During construction, a worker fell from scaffolding and was injured on the general contractor’s construction site. The general contractor had subcontracted with a company to perform drywall work on the project, and the subcontractor, in turn, subcontracted a portion of that work to the injured worker’s firm. Prior to the incident, the subcontractor added the general contractor as an “additional insured” to its policy with the defendant insurer. This litigation arose when the subcontractor’s insurer refused to defend or indemnify the general contractor in the injured worker’s action on the basis that there was an applicable exclusion, and in the alternative, that any obligation to defend or cover the general contractor would only exist if liability exceeded the general contractor’s own insurance.

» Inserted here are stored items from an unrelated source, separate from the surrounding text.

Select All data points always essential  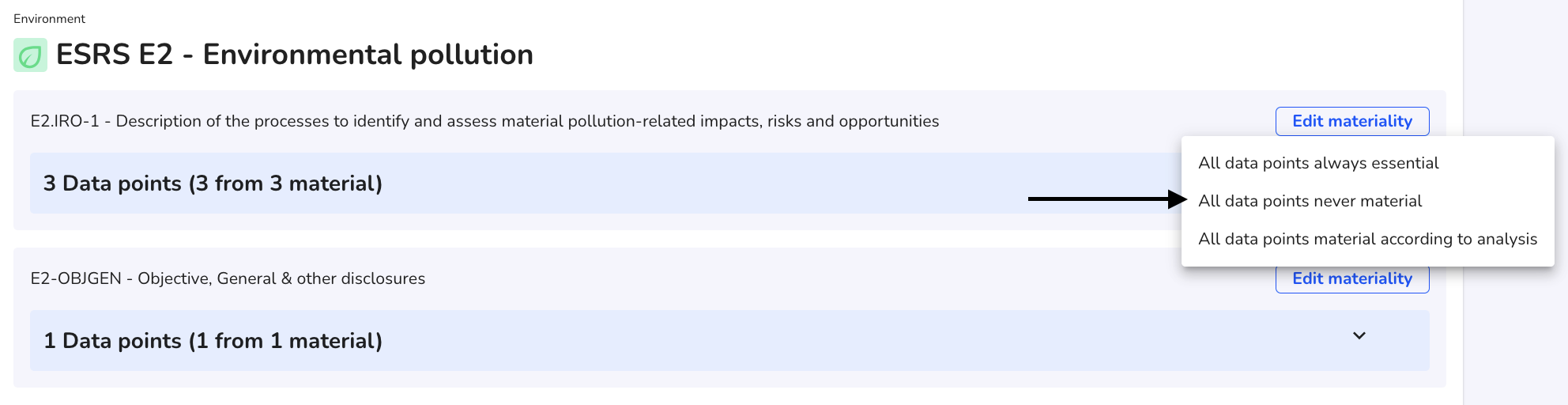pyautogui.click(x=1318, y=163)
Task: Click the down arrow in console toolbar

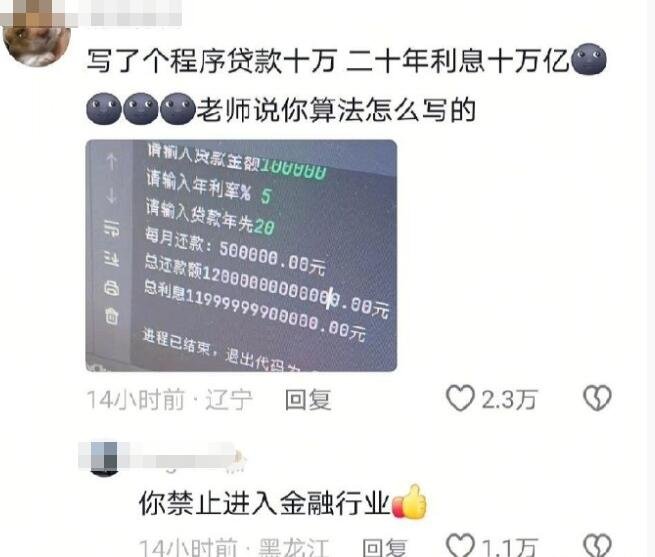Action: tap(112, 195)
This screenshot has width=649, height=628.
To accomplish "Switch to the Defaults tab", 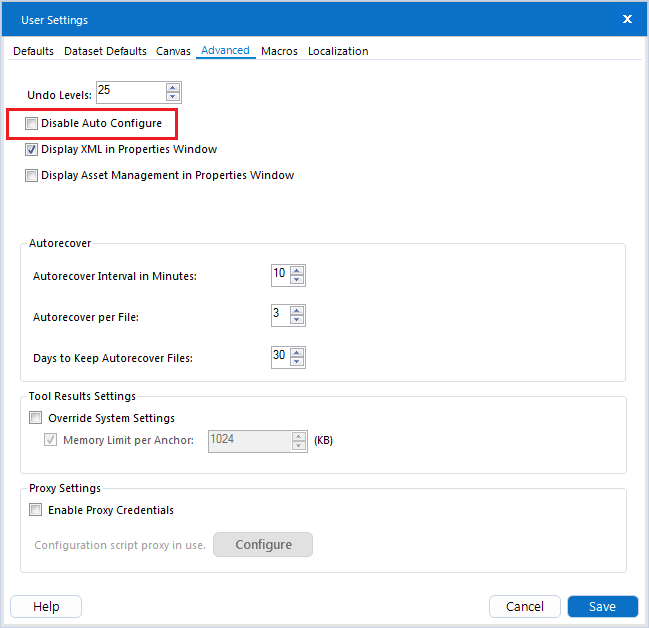I will click(33, 51).
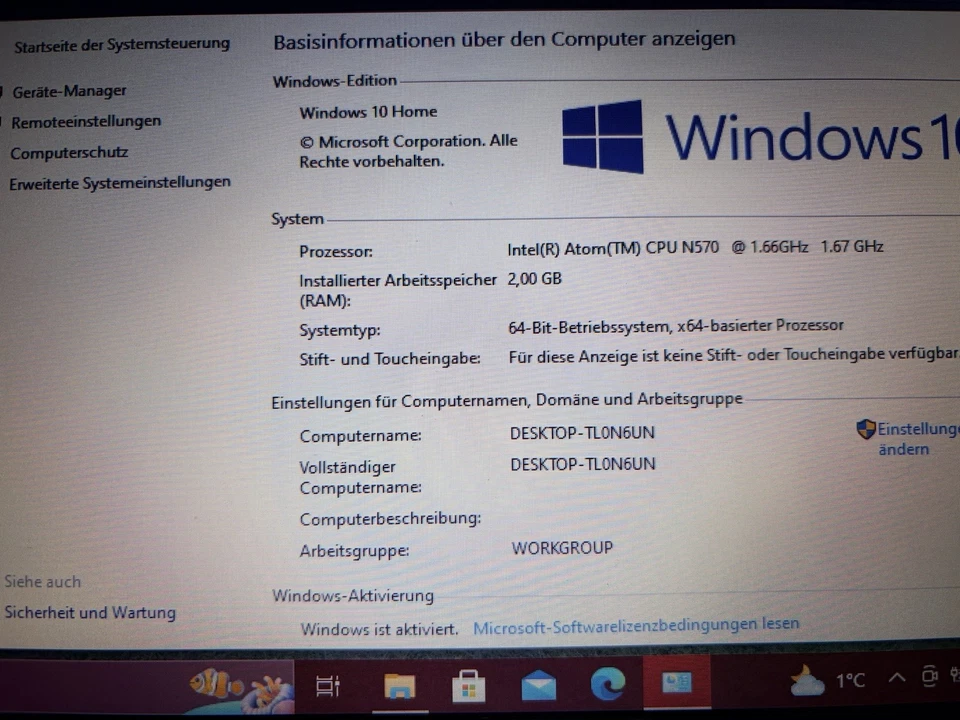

The court ruled that the insurer was entitled to summary judgment based on the plain language of its policy, and the sub-subcontract between the drywall subcontractor and the injured worker’s firm. Even though the drywall subcontractor was required to add the general contractor as an “additional insured” on its policy with the defendant insurer, the sub-subcontract between the drywall subcontractor and the injured worker’s firm failed to meet the indemnification requirements that would have brought the injured worker’s action within the plaintiff’s coverage. The court granted summary judgment in favor of the insurer on that ground alone. Furthermore, even if the indemnification requirements had been met, the court determined that the insurer would have owed the general contractor coverage only in excess of the primary coverage afforded by its own policy. Because the denial of coverage did not constitute an unfair or deceptive business practice, M.G.L.c. 93A was not implicated, and the insurer was entitled to summary judgment on that claim as well.